> [SELECTED PASSAGE]

^^^^^^^^

Album is released today! In the midnight darkness of the Kerrville Folk Festival is Butch Hancock…

Album is released today In the midnight darkness of the Kerrville Folk Festival is Butch Hancockhellip

Good morning from Kerrville, Texas.

In the midnight darkness of the Kerrville Folk Festival, Butch Hancock is singing underneath a tree. I can barely make him out. I’m sitting on a folding chair not more than six feet away. His voice emerges like a bat from a cave. Folk singers Mary Gauthier, Jaimee Harris, Amy Speace and I have walked the dusty roads of the festival at midnight having heard the rumor that he was somewhere to be found on this ranch, but off the beaten paths of this spontaneous city of tents and Coleman stoves and trees. He could be found but not without guides, some near misses and strangers pointing and directing along the way. Occasional the thick scent of pot drifted across my path, and my travel companions made jokes about their sobriety being challenged by second-hand hippy smoke. But we all wanted to see him despite the perils of the journey. Each step along on the road was gingerly taken—-pot holes in the darkness or stones could twist an ankle and send the whole expedition to the rescue tent. But Butch was the treasure and we were in the tired hour... but there was gold left to be heard. Butch is the kind of voice you stay awake into the wee cricket hours to hear.

And he didn’t disappoint. That three chords and truth thing? Butch Hancock invented it. His songs are written with a level of integrity that makes him the rarest of us all. He rocked me awake and sent my mind drifting off the ranch into a bigger better beyond. A place that could be. And though he sang about a broken world, and hope for a better one, it wasn’t preaching. You can find earnest truth in hundreds of songs here at Kerrville, they come with every pop up camp site, but Butch is the Buddha in the trees.

My music was born here in Kerrville in many ways. It’s where I became part of a broader member of a national tribe of touring folk artists. Songwriters flock from every corner of the country to sing and learn and share here for multiple weeks every year since the 1970s. When came here as a kid from Boston in 1991 for the first time, I had nothing. When I left, I had a a new friend, a couch and a free meal in every state of the country. They have a well respected New Folk contest that gives participants hope, frustration and a new set of callouses to set off on the long journey of victories and defeats that come with the trade. I won the thing in 1994.

^^^^^^^^

> [GIVEN DATA]
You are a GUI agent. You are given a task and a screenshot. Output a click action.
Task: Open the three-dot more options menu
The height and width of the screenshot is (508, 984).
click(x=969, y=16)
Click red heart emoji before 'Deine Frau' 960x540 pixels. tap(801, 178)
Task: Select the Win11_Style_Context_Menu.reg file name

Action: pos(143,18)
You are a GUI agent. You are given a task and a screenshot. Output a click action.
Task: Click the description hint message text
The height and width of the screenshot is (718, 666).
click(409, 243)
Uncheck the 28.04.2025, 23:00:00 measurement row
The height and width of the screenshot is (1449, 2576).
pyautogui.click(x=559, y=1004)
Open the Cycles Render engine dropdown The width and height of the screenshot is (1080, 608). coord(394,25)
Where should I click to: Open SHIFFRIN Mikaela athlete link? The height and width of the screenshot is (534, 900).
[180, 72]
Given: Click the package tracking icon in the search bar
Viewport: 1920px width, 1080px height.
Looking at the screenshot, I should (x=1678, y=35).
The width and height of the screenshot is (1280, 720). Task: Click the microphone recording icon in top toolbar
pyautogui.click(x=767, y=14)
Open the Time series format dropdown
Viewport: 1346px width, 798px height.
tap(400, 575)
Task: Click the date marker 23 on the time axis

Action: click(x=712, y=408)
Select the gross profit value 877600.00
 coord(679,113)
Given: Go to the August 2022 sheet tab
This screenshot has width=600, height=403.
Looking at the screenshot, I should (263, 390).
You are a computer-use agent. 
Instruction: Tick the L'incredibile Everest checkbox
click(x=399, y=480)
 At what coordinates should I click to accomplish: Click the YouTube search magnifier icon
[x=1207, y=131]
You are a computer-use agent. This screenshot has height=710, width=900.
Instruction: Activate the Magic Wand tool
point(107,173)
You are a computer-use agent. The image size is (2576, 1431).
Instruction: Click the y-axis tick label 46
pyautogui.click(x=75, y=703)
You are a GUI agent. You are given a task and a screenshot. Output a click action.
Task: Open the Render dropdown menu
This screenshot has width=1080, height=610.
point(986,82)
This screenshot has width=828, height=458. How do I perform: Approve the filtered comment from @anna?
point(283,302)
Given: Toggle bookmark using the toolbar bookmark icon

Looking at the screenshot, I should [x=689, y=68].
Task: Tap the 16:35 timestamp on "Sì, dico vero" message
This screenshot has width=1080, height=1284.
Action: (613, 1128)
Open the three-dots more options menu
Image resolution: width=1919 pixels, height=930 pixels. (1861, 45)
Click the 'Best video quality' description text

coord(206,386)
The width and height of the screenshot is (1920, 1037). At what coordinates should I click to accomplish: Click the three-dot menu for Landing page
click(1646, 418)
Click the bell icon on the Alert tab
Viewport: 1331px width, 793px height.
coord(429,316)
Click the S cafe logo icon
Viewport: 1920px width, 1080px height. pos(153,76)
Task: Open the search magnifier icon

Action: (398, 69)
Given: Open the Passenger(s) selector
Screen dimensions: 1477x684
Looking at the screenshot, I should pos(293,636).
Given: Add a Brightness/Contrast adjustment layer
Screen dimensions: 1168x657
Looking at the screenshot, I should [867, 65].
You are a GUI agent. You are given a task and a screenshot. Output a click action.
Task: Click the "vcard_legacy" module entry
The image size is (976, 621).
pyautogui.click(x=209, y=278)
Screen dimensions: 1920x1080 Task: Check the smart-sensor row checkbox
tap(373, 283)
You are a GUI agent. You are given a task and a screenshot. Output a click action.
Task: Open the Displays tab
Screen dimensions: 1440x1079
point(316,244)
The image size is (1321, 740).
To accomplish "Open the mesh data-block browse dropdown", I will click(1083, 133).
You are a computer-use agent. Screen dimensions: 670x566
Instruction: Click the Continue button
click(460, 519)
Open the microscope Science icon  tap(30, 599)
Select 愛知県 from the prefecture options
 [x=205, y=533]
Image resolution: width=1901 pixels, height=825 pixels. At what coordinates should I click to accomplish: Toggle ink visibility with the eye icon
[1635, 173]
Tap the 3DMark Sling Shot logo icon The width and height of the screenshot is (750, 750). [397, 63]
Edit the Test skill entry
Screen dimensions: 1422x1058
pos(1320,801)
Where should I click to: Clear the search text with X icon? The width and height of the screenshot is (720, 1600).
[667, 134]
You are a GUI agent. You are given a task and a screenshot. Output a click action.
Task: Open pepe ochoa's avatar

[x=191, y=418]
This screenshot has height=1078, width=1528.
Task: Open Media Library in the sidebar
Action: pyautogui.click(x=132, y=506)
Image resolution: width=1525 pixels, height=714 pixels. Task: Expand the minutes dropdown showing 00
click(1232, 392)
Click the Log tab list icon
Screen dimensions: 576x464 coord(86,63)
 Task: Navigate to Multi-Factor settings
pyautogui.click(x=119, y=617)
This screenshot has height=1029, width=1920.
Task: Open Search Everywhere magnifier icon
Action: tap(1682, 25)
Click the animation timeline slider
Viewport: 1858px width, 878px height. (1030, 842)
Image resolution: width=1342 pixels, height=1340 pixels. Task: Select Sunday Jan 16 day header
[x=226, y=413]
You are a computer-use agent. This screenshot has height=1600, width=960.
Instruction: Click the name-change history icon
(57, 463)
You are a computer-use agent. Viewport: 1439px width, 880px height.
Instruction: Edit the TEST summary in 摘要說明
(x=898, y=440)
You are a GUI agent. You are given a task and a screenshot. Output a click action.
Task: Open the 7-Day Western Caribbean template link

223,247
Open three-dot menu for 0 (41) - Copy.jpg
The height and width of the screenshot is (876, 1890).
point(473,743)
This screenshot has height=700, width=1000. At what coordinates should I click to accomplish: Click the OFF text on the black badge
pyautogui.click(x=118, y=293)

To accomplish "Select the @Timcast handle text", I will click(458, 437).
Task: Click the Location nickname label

^^^^^^^^

> [EXERCISE INSTRUCTIONS]
A) Quote the rows word for word, starting at the row containing "has height=1600, width=960." and ending at the row containing "(x=898, y=440)".
B) Write a continuation of the Kerrville Folk Festival piece, picking up after its final sentence.
The rows are unrelated to the Kerrville Folk Festival piece.

> [RESPONSES TO THE EXERCISE]
A)
You are a computer-use agent. This screenshot has height=1600, width=960.
Instruction: Click the name-change history icon
(57, 463)
You are a computer-use agent. Viewport: 1439px width, 880px height.
Instruction: Edit the TEST summary in 摘要說明
(x=898, y=440)

B)
I’m forever grateful to this place.

It helped guide me to today, which is the official release day for the album The Storyteller’s Suitcase. It's my 20th, and it's my best. You can buy the CD in my website store HERE,  or listen to it on Spotify HERE.

This is a collection of song that are for the most part autobiographical about the things I care about, my family, traveling, my life as a songwriter and these crazy times we are living in. I want to thank you for helping me make it, for listening to it and for sharing it with your friends and family. I think it's my best. It’s one more good step on my journey to being the kind of songwriter Butch Hancock is! God, I needed a dose of him this weekend. Seriously, he writes like he doesn’t have to earn a living by it, yet he does. He sings like he doesn’t need to impress anyone yet he does. He plays like he doesn’t need to impress anyone, but he does.

Here’s some links and shows coming in up: Ellis Paul Tour Dates.

In particular, I hope to see many of you at the album release show at City Winery show in Boston on June 8th! I’m heading to Maine for shows in Boothbay Harbor (June 2) and Portland (june 7)  before then....so please come out and listen. I think you’ll enjoy it!

Very best to you!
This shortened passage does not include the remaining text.